The more knowledgeable and prepared you are about the process, the more likely you'll be able to minimize the hassles.
Buying vs. Renting
First-time homebuyers should compare the costs of renting (rent, utilities, renters' insurance) to the costs of owning a home (mortgage payments, insurance, property taxes, utilities and maintenance).
Often the cash flow costs of owning a home will be the same or more than renting. Remember to account for the fact that you'l probably save money on taxes in the form of deductions for mortgage interest and property tax payments. Also, owning a home does come with some certainty: while your landlord can and will raise your rent, your mortgage payment will stay the same each year (assuming you have a fixed rate mortgage).
Time To Buy or Buying At The Top?
There's no guarantee that home prices won't fall after you buy. In fact, there are more signs that home prices are softening and in some areas, prices could be headed for a drop. Rising interest rates on adjustable rate mortgages and high home heating costs could leave more sellers eager to cut a deal. According to a recent report in BusinessWeek, there has been a significant rise in the supply of homes listed for sale in many areas across the country.
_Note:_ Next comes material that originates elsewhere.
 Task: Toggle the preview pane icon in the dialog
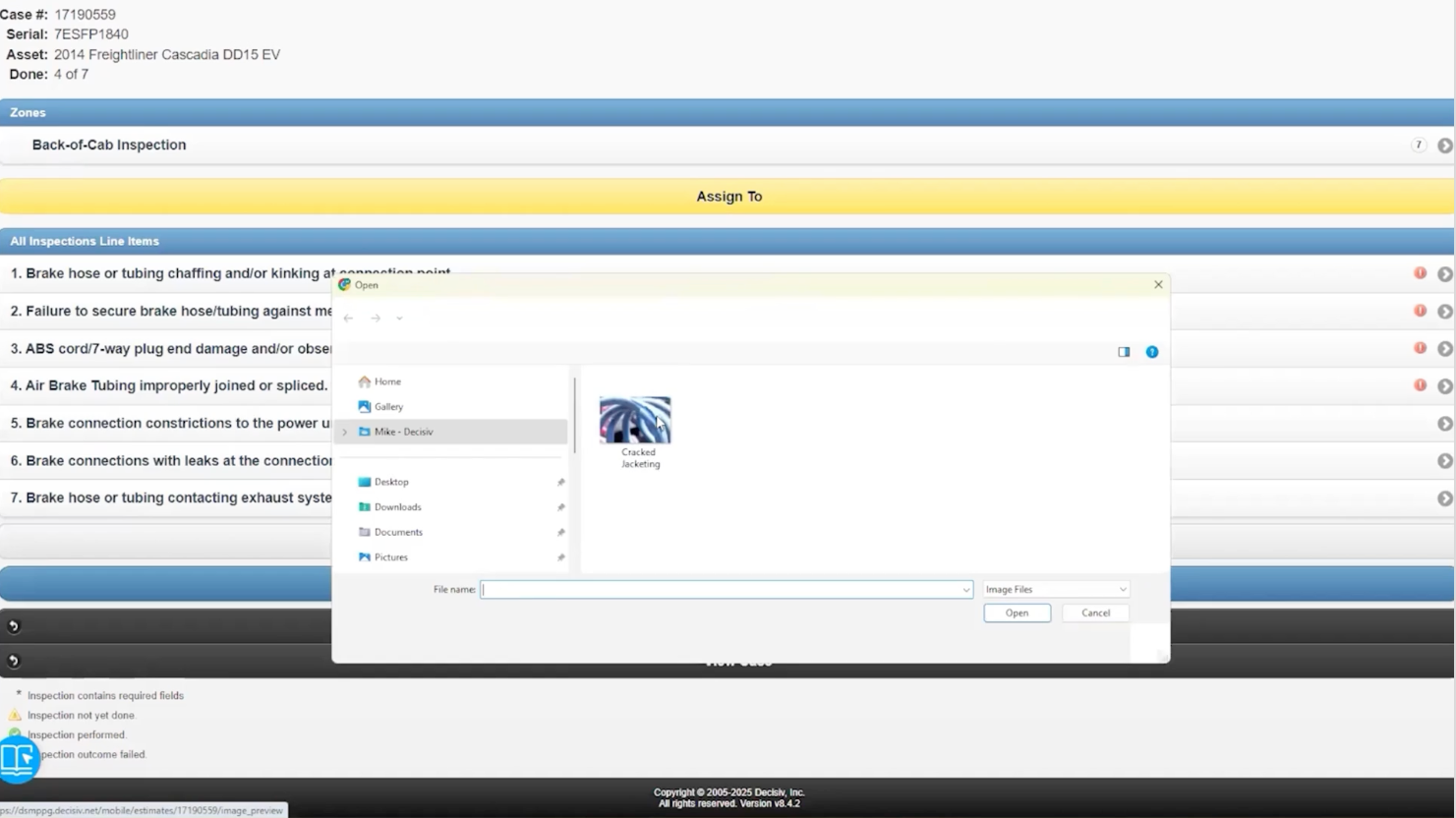pyautogui.click(x=1123, y=351)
Here's a list of increases in inventory of homes listed for sale over the past three months:
Phoenix: 72.3 percent
Miami: 47.7 percent
Tampa: 36.3 percent
Washington: 34.1 percent
Jacksonville: 32.1 percent
Boston: 28.5 percent
Los Angeles: 26.7 percent
Source: BusinessWeek, Dec. 19, 2005
The best way to avoid overpaying when buying a home is to ask a realtor to prepare a comprehensive market analysis before you make a purchase offer. This should include the recent sales prices and the original listing prices of comparable homes in the vicinity, listing prices of similar homes listed for sale, and the asking prices of recently expired listings of homes taken off the market.
Use what you learn from a market analysis to determine what you will offer. For example, if the supply of homes for sale is rising in your local market, more sellers will be competing for you to buy, which means they may be willing to accept a lower offer.
Also, if you have your eye on a house that has been on the market for a few months or more, or if the seller has dropped the asking price several times, this is a sign that the house is overpriced and you may have some room to bargain.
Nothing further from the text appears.